TASK: In the article about the Denali false-report charges, retype the stretch from "After the rescue, Lance" through "suffering from hypothermia.".

SOURCE TEXT:
===

Denali

A Utah doctor is facing federal charges for making a false report while climbing Denali. 

A Utah doctor faces federal charges after allegedly making a false report of hypothermia in a bid to be rescued from Denali.

According to court documents, Dr. Jason Lance, a radiologist from Ogden, was attempting to summit Denali via the West Buttress — the most frequently climbed route on the mountain — on May 24 when his mountaineering partner, Adam Rawski, experienced altitude sickness between 18,600 and 19,200 feet.

Concluding that Rawski was too sick to continue, Lance left him with a separate group and continued toward a solo summit, charging documents stated. At some point, Lance abandoned his solo climb and rejoined the group of three.

Around 6 p.m., Rawski — who was unroped — fell approximately 1,000 feet down the Autobahn, according to charging documents. Rawski, who was alive but unresponsive, was rescued by Denali’s high altitude helicopter.

After the rescue, Lance requested an evacuation for the group because they were “stuck without equipment,” charging documents stated. After being told that the helicopter could not rescue the men that evening, Lance told rangers that a climber in the group was suffering from hypothermia.

“Can’t descend safely. Patients in shock. Early hypothermia. Can’t you land east of pass,” he sent via satellite communication device. The National Park Service then launched a helicopter with rescue supplies to reach the climbers “because medical shock is serious and potentially fatal,” charging documents stated.

The helicopter returned a short time after learning that the men had begun descending on their own, according to court documents.

After their successful descent, the two climbers told park rangers that neither of them had suffered any form of medical shock or hypothermia at any point during their ascent or descent, according to charging documents.

When confronted with the inconsistencies, Lance told Rangers that “he is a licensed and trained physician” and “did not need to be lectured on hypothermia,” court documents said. Rangers discovered that multiple messages had been deleted from the satellite communication device.

Lance is facing charges in the U.S. District Court,District of Alaska which include interfering with government employees, violating lawful order and filing a false report.

He is expected to appear in federal court Dec. 6 for an arraignment hearing, according to court records.

===

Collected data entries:
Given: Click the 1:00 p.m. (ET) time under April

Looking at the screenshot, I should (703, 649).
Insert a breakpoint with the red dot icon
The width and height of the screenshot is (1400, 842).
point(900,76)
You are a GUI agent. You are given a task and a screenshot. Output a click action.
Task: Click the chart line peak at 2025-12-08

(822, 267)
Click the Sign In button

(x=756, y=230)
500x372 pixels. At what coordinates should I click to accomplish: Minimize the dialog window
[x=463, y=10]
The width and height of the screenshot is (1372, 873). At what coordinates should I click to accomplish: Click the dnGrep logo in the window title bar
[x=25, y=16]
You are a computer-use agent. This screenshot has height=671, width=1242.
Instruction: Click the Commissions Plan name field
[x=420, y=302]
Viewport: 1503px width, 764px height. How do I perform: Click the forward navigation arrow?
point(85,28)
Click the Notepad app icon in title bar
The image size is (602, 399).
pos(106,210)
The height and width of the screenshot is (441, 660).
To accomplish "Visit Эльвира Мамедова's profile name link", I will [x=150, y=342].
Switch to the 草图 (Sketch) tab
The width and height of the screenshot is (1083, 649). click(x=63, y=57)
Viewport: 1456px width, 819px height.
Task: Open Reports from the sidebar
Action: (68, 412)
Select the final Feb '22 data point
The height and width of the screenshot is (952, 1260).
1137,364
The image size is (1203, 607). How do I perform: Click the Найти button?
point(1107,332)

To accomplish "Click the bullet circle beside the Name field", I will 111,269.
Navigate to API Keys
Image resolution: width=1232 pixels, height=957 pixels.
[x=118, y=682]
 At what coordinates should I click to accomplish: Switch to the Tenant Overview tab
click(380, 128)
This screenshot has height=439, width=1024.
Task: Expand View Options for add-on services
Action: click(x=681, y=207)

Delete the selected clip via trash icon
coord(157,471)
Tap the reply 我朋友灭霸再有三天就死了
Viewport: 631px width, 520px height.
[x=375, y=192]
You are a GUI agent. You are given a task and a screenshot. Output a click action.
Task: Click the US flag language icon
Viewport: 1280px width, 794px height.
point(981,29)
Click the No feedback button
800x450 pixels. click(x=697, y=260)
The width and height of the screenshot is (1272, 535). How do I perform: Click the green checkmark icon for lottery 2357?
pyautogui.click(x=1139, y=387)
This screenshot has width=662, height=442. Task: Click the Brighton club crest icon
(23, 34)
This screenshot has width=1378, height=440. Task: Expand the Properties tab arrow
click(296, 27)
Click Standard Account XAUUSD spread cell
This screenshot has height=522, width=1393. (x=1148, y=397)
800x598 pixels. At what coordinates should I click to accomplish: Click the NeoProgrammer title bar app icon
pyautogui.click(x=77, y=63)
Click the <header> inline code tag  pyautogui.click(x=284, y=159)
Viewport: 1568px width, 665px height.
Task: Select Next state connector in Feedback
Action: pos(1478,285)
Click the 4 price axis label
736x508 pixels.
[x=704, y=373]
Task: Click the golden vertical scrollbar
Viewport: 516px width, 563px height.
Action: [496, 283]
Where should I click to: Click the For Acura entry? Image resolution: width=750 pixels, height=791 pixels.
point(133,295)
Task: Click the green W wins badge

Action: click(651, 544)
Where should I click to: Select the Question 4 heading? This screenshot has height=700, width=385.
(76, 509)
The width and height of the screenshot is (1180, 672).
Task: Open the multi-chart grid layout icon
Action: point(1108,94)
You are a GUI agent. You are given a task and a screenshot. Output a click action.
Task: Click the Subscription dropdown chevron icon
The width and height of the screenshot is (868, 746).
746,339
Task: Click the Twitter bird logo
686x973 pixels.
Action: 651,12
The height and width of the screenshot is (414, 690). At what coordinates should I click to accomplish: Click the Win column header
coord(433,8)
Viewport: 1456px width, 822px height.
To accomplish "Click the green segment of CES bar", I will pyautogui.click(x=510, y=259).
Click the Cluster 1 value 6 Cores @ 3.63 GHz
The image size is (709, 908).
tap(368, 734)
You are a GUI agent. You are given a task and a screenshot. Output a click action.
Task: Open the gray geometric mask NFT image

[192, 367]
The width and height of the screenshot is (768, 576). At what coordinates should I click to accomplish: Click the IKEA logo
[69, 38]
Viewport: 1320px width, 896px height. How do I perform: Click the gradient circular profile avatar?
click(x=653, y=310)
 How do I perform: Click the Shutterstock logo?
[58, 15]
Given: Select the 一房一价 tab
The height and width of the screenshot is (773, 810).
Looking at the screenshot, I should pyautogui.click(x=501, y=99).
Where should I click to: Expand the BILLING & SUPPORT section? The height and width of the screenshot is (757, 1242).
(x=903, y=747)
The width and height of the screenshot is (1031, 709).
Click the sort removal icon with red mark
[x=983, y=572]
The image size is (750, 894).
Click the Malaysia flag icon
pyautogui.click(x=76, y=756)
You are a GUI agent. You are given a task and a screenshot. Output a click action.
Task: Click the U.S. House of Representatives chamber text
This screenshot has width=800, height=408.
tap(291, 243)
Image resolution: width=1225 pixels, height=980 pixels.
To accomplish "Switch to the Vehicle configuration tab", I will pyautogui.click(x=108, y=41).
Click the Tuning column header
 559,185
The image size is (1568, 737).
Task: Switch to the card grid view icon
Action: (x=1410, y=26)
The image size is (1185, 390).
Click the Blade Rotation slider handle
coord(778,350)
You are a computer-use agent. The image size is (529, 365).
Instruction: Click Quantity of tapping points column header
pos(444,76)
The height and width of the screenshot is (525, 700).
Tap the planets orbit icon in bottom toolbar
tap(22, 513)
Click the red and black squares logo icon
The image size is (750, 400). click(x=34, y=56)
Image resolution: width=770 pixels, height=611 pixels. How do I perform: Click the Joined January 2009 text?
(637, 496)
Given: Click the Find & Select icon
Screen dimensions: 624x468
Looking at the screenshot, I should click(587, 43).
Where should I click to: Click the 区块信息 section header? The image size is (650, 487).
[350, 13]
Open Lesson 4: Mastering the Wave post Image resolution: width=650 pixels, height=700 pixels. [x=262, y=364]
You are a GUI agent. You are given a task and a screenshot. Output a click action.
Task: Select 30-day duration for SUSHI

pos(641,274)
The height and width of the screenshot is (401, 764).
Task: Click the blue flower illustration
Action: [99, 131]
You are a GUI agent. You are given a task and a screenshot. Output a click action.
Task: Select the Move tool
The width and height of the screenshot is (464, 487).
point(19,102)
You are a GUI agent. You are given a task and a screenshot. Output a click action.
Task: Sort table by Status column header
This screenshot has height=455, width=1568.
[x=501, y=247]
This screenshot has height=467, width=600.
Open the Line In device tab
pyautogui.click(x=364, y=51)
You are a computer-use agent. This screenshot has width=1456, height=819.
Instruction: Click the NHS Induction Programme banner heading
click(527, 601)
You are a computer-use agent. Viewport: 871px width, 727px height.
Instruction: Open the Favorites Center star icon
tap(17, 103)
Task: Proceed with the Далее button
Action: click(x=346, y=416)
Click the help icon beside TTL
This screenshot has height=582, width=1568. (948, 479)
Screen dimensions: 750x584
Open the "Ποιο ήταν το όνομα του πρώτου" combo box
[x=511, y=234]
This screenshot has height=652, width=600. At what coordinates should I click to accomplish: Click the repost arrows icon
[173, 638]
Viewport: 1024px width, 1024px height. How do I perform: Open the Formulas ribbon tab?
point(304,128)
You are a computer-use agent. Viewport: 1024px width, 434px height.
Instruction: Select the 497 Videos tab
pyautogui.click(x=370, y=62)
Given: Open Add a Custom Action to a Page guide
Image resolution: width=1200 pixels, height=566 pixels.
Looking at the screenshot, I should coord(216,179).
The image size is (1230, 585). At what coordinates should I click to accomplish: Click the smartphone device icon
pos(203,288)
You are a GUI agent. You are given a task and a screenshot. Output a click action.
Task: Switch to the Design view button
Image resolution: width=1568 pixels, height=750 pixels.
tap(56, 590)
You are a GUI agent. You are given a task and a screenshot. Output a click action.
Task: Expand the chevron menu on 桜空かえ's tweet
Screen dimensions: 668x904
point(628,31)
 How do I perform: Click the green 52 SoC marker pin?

===

WRITTEN ANSWER:
After the rescue, Lance requested an evacuation for the group because they were “stuck without equipment,” charging documents stated. After being told that the helicopter could not rescue the men that evening, Lance told rangers that a climber in the group was suffering from hypothermia.